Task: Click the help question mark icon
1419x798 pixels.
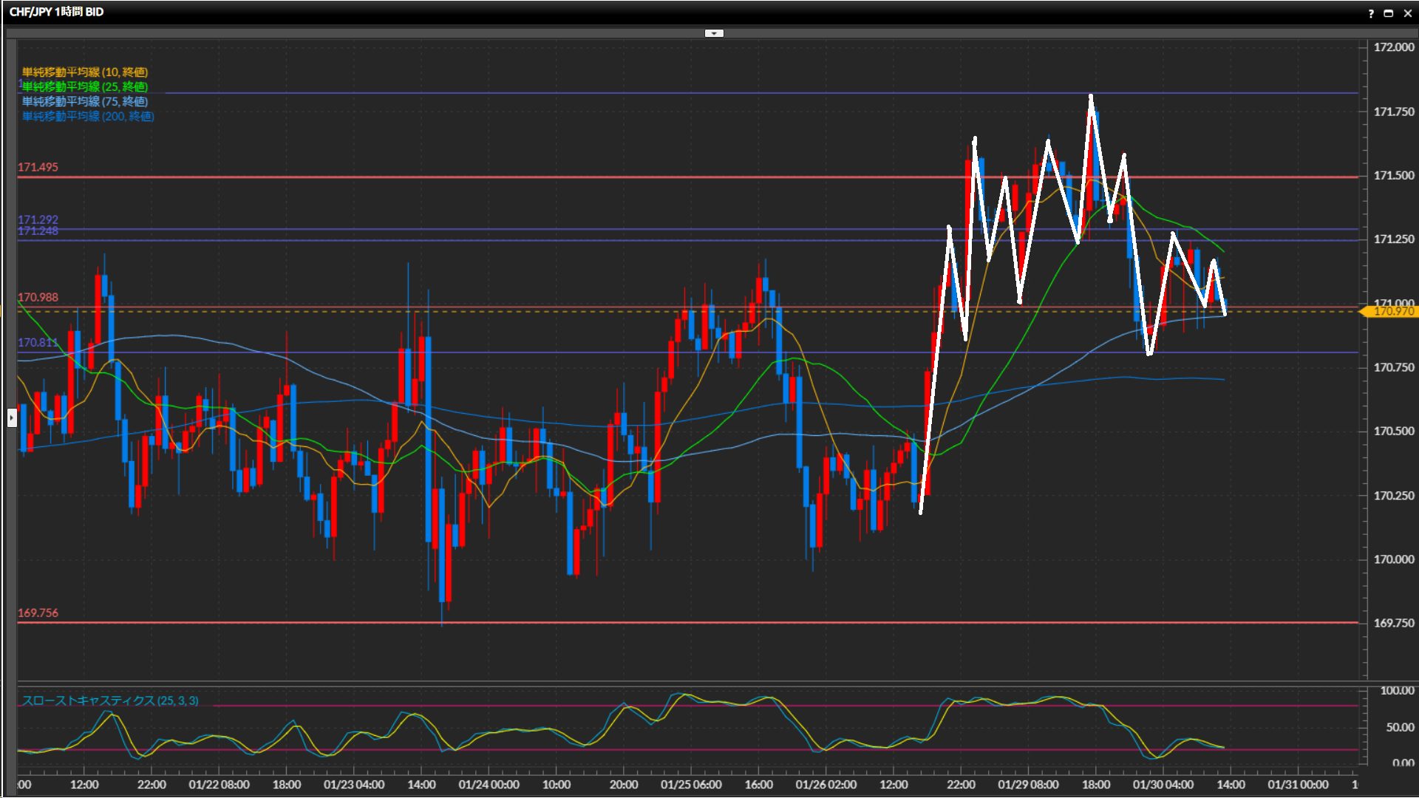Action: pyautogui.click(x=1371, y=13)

---

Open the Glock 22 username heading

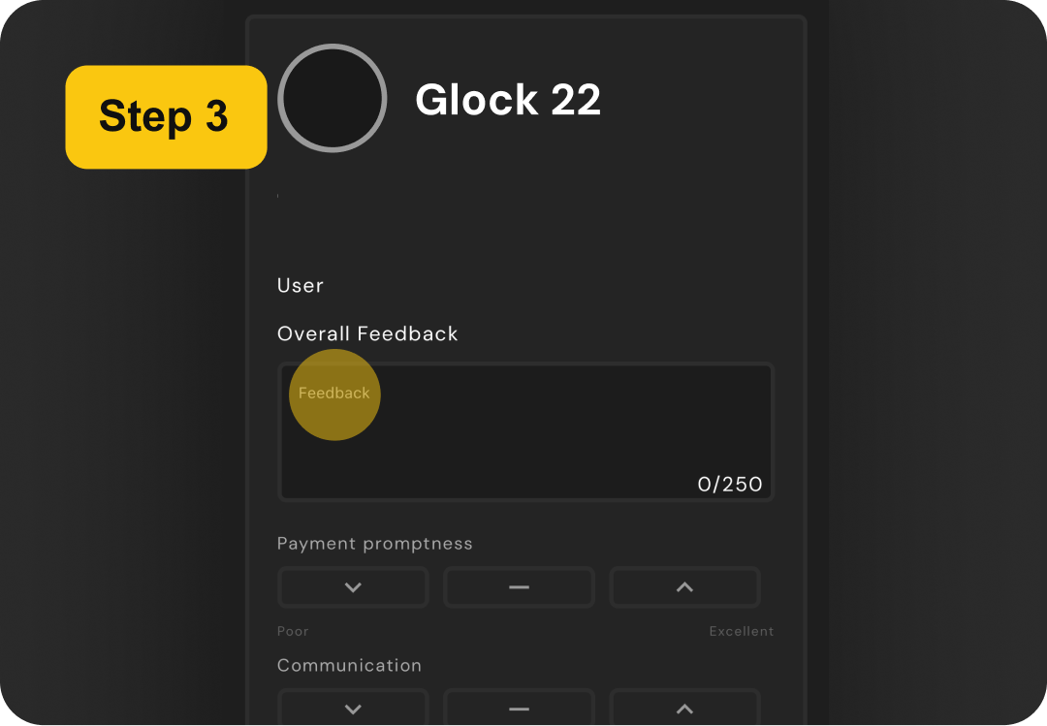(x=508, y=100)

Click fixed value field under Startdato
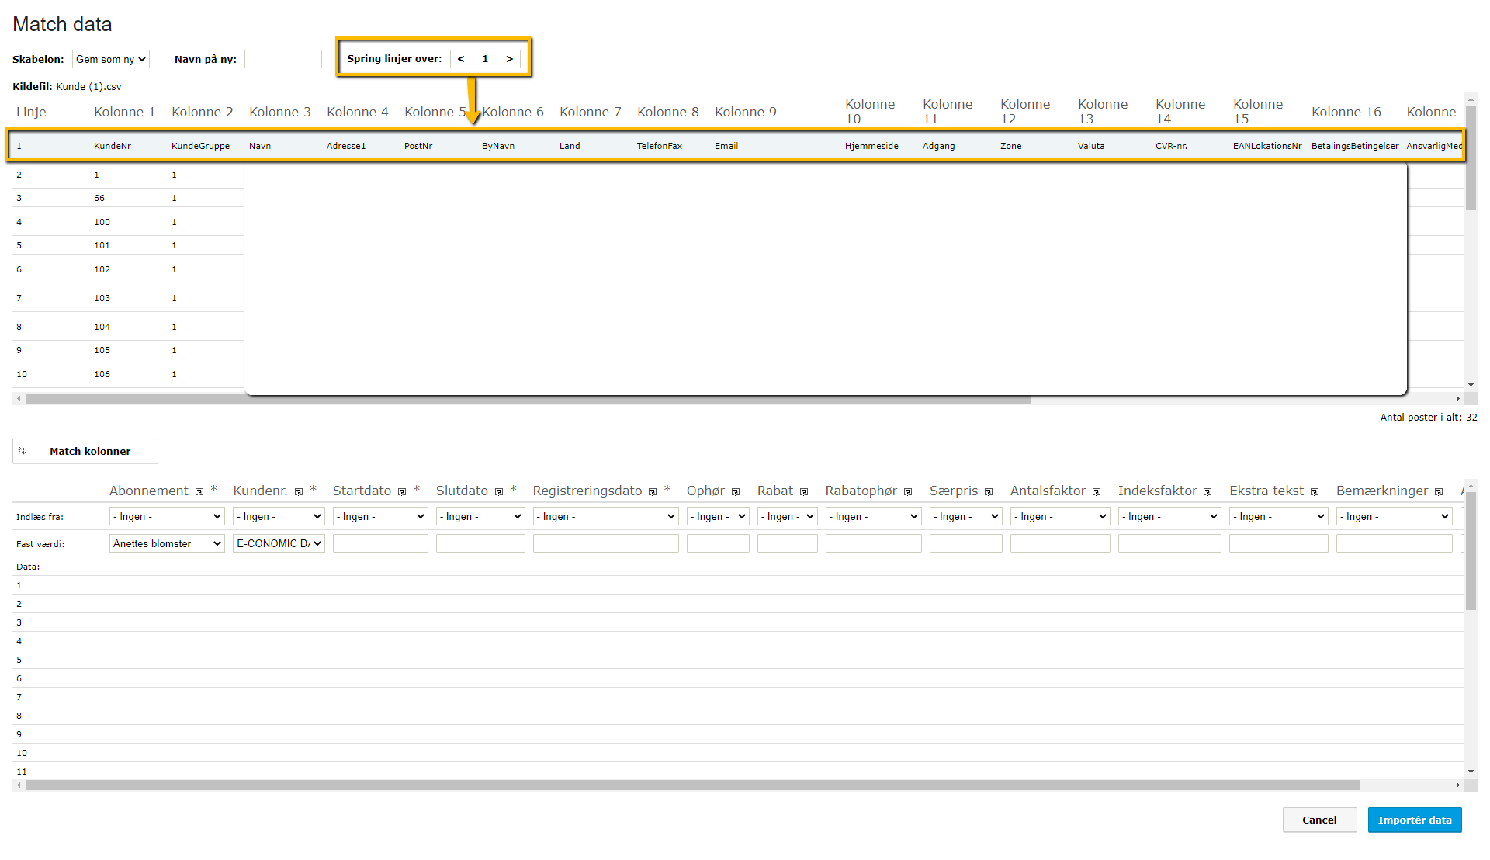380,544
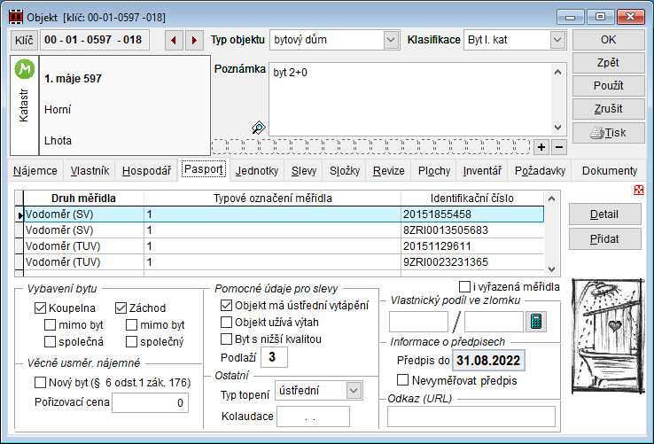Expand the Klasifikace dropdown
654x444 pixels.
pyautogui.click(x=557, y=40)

> **Prompt**:
Set down the rows that begin at the line containing "Task: Click the help question mark icon" and end after the line containing "Action: pyautogui.click(x=1371, y=13)", reproducing them verbatim. Leave the pictures out of your answer.

> **Written response**:
Task: Click the help question mark icon
1419x798 pixels.
Action: pyautogui.click(x=1371, y=13)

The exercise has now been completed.